Pasteurs et autres responsables d’Église sont en quelque sorte des spécialistes en ce qui concerne la grâce. C’est leur message, leur appel, leur vie. Pourtant, je me demande si nous qui la prêchons aux autres, l’avons vraiment bien compris nous-mêmes ? Peut-être que notre compréhension est théologiquement tout à fait correcte, mais comme la preuve d’un gâteau est dans le goûter, la vérité de la grâce est dans le vécu. Est-ce que nous la vivons, pleinement ? Dans notre marche avec le Seigneur ? Dans le service qu’il nous a confié ?
Pour ma part, je dois avouer que la grâce continue à me surprendre, et que j’ai encore beaucoup à apprendre. Elle m’invite à réfléchir, et à me remettre en cause. Sa simplicité profonde, ses exigences, ses bienfaits, et ses mystères sont toujours à découvrir à nouveau. Je suis persuadé qu’il faut la mettre au cœur du ministère, pastoral ou autre. Voici, donc, quelques réflexions sur le pasteur (ou n’importe quel serviteur dans le royaume de Dieu) et la grâce.
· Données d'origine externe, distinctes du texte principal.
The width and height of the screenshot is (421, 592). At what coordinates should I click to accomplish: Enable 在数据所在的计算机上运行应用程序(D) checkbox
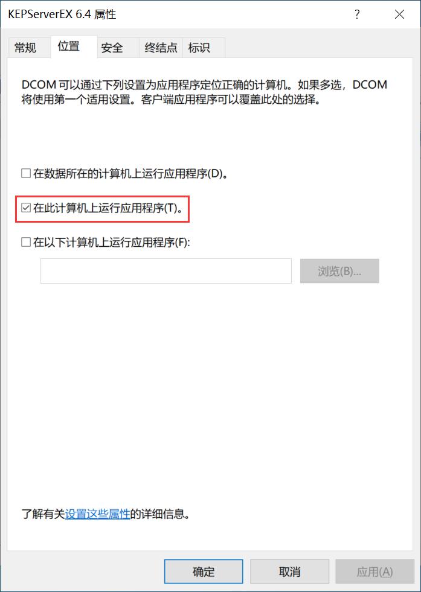[26, 174]

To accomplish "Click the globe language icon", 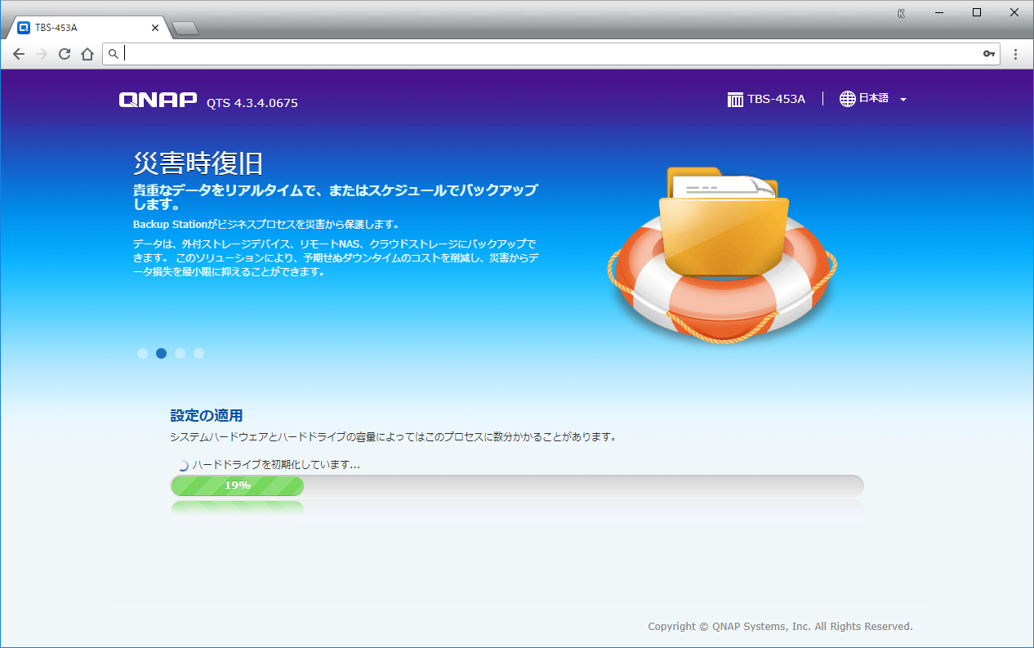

Quelle grâce pour « pasteur Paul » ?
Pour commencer, je veux m’attarder sur un passage très connu, écrit par un « pasteur apostolique » dans le passé. Selon lui, la grâce est toujours suffisante. Je fais allusion, bien évidemment, à Paul. Dans la deuxième épître aux Corinthiens, il ouvre une fenêtre sur le côté difficile de son ministère, sur ses souffrances, sur ses luttes intérieures. Dans ce contexte, il parle à plusieurs reprises de la grâce, charis, et d’une grâce donnée, charisma.
Selon le chapitre 12, verset 7, le Seigneur lui-même « avait mis une écharde dans sa chair », après avoir vécu des expériences spirituelles tout à fait remarquables.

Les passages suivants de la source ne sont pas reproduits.